Issa Kassissieh, Jerusalem Santa (Esty Dziubov)

Issa Kassissieh, Jerusalem Santa (Esty Dziubov)

There is a very unusual atmosphere as one walks into Santa’s House, located in a narrow street of Jerusalem’s Old City.

A red carriage, comfy armchair, old-fashioned tools to build toys, shiny green and red decorations and the inevitable mailbox for requests from children adorn the house.

A year-and-a-half ago Issa Kassissieh, a resident of the Old City’s Christian Quarter, decided he wanted to become Israel’s professional Santa Claus. He flew to Denver to attend the Professional Santa Claus School.

“First of all they taught me how to properly say ‘Ho Ho Ho,’ to walk like Santa, to look shining,” Kassissieh said.

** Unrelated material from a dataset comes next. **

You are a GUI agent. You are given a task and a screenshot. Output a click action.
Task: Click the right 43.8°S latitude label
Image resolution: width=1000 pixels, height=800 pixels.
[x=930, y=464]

Once back in Jerusalem, 40-year-old Kassissieh, who was born into a Christian family, decided that the best place to create his Santa’s House was the small cavern situated under his house, which has been owned by his family for 700 years.

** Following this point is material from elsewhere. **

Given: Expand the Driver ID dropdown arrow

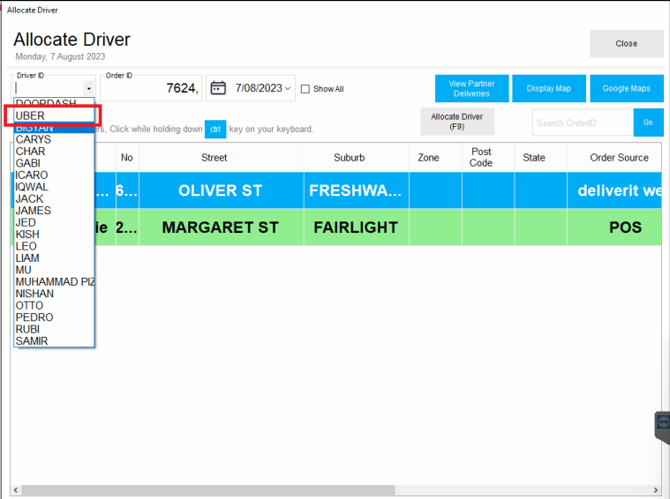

With the help of a few friends “it took a few months to restyle the cavern,” he said. “I realized my childhood dream to have a Santa Claus house,” said Kassissieh showing a plaque engraved with his motto “Ho-Ho-Ho Holy Land.”

Kassissieh, who was in the past a  professional basketball player in the Israeli National League, and in his daily life works as basketball coach, dressed for the first time as Santa Claus 10 years ago.

“I used to walk around for two or three days in December in the Old City and in Bethlehem on the camel that belonged to a friend,” he said, apologizing that in the Holy Land “there are no reindeer.”

Kassissieh keeps Santa’s House open until mid-January to respect the Greek Orthodox and Armenian Christmas on January 6 and January 17, respectively.

“Only volunteers work at Santa’s house in Jerusalem. The aim is simply to bring happiness to all the communities that live together here, “ Kassissieh, who

Last year, he welcomed 9,000 visitors.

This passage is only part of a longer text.